Metadata-Version: 2.1
Name: ChemDescriptors
Version: 0.0.1
Summary: Chemical descriptors is a powerful Python package facilitating calculation of fingerprints for CSV files
Home-page: https://github.com/AhmedAlhilal14/chemical-descriptors.git
Author: Ahmed Alhilal
Author-email: aalhilal@udel.edu
License: MIT
Keywords: Cheminformatics,Molecular Descriptors,Fingerprints,RDKit,Mordred,Padelpy
Classifier: Development Status :: 5 - Production/Stable
Classifier: Intended Audience :: Education
Classifier: Operating System :: Microsoft :: Windows :: Windows 10
Classifier: License :: OSI Approved :: MIT License
Classifier: Programming Language :: Python :: 3
Description-Content-Type: text/markdown
License-File: LICENCE.txt
Requires-Dist: rdkit
Requires-Dist: mordred
Requires-Dist: pandas
Requires-Dist: numpy
Requires-Dist: matplotlib
Requires-Dist: padelpy
Requires-Dist: molfeat
Requires-Dist: matplotlib-venn

# Python Library: `Chemical_Descriptors`

This function generates one of several fingerprint types from the list of **molecular fingerprints** available, each serving specific tasks in cheminformatics and computational chemistry.

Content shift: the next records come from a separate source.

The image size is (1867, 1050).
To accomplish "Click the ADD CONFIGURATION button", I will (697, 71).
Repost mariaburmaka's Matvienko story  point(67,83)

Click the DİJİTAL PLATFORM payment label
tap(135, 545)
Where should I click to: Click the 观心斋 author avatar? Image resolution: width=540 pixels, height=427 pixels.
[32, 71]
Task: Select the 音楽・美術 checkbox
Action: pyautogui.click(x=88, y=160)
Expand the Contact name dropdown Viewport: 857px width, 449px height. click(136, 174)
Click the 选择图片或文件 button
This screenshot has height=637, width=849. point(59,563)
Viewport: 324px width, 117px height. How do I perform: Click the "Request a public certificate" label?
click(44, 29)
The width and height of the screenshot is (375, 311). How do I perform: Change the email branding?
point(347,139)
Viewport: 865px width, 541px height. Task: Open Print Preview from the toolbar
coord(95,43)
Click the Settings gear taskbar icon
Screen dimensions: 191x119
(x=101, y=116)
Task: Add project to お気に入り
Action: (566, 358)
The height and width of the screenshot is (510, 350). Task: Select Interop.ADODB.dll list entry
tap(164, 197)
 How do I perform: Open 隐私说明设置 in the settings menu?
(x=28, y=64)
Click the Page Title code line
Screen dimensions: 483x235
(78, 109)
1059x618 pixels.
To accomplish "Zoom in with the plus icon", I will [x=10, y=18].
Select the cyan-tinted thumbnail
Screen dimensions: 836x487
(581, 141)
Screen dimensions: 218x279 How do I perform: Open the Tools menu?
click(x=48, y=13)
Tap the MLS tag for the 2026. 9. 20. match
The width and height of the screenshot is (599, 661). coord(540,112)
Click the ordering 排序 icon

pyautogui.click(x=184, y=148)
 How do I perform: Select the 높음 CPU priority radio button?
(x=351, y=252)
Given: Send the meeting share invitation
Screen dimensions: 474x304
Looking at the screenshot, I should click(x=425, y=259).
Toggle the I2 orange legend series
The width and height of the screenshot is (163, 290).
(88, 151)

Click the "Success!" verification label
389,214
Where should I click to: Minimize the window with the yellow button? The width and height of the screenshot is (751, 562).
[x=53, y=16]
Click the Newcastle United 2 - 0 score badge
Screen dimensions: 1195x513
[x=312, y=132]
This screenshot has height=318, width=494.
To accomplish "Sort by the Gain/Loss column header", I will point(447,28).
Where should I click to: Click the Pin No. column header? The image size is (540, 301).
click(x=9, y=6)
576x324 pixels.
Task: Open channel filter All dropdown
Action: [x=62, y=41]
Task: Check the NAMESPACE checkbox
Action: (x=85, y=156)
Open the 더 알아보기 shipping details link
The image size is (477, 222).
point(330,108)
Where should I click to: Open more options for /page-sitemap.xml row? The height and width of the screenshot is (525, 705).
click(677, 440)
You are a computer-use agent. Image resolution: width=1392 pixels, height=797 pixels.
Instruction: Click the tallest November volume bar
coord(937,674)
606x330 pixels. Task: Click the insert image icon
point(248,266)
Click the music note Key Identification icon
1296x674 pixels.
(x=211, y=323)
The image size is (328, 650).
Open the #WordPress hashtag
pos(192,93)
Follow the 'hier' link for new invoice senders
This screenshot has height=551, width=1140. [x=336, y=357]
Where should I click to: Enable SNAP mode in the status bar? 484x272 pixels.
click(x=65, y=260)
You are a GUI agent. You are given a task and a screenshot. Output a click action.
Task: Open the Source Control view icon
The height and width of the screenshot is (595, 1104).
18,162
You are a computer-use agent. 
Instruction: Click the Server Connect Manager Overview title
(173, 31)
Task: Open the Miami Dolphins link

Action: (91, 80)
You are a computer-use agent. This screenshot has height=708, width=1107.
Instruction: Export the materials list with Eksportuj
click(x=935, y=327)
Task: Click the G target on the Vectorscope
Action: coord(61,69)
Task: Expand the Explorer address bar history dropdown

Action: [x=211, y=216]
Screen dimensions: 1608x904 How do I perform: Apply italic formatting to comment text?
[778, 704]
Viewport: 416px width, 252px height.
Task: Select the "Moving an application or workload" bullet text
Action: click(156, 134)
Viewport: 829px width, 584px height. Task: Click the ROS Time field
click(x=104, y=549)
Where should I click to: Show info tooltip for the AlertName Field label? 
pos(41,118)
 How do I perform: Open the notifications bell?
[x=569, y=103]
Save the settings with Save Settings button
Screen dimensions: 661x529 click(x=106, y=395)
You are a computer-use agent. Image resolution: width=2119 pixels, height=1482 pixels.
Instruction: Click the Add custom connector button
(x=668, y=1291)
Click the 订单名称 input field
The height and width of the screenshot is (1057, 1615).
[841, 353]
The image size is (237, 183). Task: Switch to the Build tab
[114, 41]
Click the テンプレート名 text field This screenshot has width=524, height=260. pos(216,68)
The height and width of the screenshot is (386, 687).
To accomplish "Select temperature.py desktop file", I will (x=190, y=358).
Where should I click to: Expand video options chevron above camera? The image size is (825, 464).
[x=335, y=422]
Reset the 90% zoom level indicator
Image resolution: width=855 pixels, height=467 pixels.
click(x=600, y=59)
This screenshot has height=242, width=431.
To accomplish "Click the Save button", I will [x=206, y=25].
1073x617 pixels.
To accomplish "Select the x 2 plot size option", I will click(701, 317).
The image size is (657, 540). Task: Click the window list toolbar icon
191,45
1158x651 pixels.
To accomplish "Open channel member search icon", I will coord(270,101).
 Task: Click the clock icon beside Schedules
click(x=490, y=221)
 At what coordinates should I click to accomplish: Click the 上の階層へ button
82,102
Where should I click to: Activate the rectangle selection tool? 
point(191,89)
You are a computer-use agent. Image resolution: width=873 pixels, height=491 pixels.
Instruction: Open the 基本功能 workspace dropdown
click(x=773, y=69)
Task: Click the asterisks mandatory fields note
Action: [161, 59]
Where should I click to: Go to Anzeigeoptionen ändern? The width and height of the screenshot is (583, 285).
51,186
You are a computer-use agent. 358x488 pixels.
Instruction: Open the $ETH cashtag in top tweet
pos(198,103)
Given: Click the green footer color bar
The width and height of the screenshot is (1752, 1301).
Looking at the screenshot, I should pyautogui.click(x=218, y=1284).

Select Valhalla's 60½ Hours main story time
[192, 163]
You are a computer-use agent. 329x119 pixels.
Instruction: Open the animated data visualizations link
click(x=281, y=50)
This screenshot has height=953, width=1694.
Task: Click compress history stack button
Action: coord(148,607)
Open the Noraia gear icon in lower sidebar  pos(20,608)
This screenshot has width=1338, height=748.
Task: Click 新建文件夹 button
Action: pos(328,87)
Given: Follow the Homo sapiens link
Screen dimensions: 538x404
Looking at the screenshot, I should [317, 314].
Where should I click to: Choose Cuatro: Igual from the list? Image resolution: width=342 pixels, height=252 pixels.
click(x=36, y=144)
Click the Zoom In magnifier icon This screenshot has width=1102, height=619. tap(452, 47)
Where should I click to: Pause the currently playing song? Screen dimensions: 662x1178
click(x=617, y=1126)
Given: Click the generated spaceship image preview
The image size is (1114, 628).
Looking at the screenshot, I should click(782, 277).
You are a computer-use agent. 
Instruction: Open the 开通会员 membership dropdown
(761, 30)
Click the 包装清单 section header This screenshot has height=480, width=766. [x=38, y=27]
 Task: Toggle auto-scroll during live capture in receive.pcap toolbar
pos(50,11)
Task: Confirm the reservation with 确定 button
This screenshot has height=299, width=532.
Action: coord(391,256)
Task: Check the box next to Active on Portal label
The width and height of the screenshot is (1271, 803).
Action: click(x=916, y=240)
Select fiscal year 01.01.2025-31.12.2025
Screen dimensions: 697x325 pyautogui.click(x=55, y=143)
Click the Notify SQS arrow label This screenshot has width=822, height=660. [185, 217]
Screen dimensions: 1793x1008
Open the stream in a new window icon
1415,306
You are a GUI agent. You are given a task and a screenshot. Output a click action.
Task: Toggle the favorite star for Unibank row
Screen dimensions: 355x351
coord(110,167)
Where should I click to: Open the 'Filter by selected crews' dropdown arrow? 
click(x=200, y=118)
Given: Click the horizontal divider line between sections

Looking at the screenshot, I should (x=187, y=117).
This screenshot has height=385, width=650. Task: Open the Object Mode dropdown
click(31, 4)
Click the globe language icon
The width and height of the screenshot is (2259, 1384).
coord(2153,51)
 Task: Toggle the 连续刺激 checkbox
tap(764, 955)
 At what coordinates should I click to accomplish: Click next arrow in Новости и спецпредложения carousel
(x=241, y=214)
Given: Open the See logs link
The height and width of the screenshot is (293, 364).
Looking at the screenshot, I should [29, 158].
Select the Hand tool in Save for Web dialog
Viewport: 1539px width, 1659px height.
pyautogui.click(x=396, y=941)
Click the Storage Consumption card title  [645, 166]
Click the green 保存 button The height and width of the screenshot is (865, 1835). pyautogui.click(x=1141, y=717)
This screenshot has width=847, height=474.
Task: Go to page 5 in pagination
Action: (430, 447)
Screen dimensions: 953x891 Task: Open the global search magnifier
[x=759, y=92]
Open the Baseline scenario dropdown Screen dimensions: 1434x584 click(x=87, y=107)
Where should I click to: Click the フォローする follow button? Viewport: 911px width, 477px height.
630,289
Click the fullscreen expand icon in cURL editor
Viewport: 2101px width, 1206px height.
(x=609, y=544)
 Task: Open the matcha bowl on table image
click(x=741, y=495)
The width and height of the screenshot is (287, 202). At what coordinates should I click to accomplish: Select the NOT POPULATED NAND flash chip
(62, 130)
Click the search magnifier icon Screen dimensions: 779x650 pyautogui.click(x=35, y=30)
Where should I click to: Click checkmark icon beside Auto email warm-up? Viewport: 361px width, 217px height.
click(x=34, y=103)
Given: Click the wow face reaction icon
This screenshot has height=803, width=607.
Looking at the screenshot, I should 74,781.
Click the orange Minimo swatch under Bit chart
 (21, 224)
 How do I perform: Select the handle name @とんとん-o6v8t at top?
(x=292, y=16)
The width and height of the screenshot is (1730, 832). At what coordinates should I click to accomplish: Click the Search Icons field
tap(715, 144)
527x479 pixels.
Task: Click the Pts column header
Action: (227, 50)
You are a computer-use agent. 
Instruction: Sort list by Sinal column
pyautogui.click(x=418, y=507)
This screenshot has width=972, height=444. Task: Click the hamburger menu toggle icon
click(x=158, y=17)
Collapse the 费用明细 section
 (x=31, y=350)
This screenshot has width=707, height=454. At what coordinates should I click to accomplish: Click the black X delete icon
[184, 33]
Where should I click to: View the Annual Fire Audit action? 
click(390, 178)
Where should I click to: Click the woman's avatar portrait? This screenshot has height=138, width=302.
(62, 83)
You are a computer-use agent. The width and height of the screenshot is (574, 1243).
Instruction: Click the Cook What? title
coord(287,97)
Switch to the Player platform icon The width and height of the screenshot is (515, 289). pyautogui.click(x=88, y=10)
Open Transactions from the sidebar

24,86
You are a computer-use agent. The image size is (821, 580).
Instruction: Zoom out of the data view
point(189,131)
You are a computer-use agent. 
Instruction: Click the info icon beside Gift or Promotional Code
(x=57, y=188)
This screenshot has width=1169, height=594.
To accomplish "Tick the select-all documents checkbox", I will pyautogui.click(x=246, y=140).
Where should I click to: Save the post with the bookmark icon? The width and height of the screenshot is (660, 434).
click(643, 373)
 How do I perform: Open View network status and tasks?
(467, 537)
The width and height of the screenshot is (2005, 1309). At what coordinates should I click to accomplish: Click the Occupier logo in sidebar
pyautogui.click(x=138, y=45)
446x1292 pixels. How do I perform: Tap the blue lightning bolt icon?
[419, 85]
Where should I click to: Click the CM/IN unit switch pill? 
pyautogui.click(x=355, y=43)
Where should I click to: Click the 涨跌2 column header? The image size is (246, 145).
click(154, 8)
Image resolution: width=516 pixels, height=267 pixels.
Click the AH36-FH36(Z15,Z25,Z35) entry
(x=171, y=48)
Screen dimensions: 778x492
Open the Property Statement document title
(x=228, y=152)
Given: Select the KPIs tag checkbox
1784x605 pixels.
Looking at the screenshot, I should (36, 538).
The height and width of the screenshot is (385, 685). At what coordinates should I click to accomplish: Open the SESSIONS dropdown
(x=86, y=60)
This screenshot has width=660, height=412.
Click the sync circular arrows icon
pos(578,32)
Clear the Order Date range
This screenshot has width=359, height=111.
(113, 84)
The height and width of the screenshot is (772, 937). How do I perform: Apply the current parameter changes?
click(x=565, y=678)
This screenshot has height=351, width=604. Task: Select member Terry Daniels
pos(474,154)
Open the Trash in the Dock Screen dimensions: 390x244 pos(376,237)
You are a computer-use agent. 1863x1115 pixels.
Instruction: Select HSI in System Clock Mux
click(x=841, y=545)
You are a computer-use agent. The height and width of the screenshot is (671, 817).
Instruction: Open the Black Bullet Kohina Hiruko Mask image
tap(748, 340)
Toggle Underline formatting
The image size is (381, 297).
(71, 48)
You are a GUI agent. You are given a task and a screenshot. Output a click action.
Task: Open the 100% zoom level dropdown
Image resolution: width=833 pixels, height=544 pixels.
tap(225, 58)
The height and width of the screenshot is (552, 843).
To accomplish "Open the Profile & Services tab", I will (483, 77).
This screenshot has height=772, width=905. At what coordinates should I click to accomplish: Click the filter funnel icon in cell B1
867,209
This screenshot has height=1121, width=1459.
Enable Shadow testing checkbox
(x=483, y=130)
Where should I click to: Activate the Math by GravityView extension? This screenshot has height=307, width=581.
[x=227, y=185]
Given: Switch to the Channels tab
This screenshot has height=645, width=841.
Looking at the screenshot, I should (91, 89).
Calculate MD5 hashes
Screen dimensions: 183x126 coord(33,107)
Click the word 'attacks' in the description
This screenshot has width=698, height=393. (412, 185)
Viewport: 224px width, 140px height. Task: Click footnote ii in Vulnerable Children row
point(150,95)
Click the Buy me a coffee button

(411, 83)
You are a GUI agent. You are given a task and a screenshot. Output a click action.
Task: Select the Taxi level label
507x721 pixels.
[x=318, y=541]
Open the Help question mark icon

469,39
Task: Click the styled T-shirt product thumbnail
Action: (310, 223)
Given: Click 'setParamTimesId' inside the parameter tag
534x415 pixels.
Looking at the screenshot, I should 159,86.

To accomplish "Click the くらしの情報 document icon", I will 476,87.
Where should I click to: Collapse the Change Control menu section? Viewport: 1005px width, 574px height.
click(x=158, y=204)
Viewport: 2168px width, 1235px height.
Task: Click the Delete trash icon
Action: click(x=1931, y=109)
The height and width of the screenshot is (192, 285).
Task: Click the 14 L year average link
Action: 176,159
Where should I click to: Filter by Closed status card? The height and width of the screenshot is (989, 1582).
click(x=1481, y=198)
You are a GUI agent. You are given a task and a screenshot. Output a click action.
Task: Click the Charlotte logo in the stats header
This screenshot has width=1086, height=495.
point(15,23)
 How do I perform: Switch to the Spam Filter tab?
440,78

### Importance of Fingerprint Types:
- **Distinct Representation:** Different fingerprint types capture various aspects of a molecule’s structure, allowing for versatile molecular comparisons.

- **Diverse Applications:** Depending on the task (such as similarity searching, classification, or clustering), choosing the right fingerprint type ensures better performance in chemical analysis and predictive modeling.

- **Accuracy in Modeling:** The right fingerprint type can significantly improve the accuracy of machine learning models and predictions based on molecular features.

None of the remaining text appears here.